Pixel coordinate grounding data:
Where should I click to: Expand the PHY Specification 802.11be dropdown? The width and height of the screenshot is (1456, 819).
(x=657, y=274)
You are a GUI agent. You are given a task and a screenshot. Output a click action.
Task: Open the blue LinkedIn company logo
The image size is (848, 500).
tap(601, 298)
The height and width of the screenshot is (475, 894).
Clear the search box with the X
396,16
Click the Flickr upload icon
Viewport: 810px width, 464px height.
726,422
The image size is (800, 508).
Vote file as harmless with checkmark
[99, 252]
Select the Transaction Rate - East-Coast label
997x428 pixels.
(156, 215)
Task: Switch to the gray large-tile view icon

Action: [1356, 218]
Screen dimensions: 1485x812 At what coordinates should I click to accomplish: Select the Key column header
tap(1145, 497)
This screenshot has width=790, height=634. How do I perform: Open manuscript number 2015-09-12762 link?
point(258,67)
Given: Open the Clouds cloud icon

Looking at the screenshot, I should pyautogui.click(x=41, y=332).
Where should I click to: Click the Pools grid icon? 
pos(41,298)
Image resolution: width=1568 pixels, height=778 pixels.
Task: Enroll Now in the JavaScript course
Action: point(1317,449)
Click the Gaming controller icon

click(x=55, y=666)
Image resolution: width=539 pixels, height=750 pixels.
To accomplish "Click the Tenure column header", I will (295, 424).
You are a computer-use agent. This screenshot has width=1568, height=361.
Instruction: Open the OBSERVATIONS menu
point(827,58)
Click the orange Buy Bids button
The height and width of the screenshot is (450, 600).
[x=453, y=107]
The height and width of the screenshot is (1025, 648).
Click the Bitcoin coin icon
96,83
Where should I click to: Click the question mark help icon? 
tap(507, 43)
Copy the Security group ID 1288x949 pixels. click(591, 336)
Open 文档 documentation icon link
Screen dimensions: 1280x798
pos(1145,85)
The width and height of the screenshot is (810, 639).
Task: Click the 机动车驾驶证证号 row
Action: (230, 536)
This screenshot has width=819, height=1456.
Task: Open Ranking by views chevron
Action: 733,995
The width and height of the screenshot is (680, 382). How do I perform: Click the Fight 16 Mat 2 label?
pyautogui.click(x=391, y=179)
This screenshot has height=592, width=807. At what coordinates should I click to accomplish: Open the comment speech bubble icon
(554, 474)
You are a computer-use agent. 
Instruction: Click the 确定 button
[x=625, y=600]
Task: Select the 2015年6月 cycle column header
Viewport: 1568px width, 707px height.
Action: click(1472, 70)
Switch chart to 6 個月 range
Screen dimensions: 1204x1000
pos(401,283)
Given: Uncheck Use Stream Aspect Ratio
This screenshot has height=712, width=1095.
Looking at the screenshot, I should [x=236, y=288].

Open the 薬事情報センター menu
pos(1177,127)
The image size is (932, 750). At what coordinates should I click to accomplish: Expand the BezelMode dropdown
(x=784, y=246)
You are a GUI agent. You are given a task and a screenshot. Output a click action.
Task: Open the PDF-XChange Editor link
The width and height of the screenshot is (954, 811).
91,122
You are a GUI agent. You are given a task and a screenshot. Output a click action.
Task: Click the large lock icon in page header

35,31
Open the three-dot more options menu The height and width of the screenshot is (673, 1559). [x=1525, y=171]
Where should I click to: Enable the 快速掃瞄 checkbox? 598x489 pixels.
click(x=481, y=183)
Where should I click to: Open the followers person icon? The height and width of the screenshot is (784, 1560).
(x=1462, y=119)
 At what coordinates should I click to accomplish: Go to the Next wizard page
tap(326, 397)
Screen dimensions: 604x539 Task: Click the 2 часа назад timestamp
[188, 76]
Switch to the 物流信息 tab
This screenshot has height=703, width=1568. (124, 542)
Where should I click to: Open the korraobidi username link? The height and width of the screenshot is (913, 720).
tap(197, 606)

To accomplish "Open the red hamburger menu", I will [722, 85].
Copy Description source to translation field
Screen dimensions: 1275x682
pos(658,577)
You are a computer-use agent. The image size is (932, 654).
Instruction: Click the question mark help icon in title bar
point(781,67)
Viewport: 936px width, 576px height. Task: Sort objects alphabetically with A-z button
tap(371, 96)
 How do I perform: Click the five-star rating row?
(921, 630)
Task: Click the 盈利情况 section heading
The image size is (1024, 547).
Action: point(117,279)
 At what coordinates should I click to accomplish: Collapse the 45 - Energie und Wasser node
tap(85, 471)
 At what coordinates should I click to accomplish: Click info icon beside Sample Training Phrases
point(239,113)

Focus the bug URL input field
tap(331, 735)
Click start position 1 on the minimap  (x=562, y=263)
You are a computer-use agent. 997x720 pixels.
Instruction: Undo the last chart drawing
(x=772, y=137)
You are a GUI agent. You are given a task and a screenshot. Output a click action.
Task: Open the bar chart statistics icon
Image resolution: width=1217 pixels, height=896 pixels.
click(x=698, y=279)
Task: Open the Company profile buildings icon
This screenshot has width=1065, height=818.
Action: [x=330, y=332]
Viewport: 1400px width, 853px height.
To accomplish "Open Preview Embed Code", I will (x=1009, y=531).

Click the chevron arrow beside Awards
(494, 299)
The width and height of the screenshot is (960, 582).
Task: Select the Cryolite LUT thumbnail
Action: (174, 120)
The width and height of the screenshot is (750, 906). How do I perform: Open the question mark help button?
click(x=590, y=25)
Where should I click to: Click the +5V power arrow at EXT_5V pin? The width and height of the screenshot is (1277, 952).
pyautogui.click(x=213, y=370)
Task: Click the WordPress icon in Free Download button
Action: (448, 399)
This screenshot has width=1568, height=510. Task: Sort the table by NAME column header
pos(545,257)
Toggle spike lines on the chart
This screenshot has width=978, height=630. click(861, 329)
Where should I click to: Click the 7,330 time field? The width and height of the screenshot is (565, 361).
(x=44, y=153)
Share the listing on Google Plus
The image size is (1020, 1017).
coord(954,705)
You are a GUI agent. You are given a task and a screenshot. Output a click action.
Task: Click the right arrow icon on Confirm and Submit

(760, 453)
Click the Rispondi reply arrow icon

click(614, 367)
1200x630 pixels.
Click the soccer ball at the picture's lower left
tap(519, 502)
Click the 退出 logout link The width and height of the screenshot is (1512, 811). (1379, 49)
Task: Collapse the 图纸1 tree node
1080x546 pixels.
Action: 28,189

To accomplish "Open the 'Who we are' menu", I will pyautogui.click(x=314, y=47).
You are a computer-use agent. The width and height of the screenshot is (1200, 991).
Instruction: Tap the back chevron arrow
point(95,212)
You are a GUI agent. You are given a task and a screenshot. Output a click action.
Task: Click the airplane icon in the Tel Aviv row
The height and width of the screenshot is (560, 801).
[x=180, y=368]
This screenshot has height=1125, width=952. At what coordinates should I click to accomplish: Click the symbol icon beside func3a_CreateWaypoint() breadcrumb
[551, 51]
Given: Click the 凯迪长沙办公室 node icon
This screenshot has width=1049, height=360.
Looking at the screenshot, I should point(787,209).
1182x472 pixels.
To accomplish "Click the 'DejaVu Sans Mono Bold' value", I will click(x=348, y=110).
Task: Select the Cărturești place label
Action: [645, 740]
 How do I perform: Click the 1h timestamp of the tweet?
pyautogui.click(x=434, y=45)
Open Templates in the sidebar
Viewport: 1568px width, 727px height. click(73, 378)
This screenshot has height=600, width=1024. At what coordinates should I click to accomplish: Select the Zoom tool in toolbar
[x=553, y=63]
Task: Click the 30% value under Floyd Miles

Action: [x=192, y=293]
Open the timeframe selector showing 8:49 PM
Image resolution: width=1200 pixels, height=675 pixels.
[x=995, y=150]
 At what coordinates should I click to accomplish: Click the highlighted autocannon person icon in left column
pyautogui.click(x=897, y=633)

- [INSTRUCTIONS TO FOLLOW]
From the data above, return every line from the line that has "Screen dimensions: 604x539" up to and including the line that has "You are a computer-use agent. The image", exactly.

- [FINAL ANSWER]
Screen dimensions: 604x539 Task: Click the 2 часа назад timestamp
[188, 76]
Switch to the 物流信息 tab
This screenshot has height=703, width=1568. (124, 542)
Where should I click to: Open the korraobidi username link? The height and width of the screenshot is (913, 720).
tap(197, 606)

To accomplish "Open the red hamburger menu", I will [722, 85].
Copy Description source to translation field
Screen dimensions: 1275x682
pos(658,577)
You are a computer-use agent. The image size is (932, 654).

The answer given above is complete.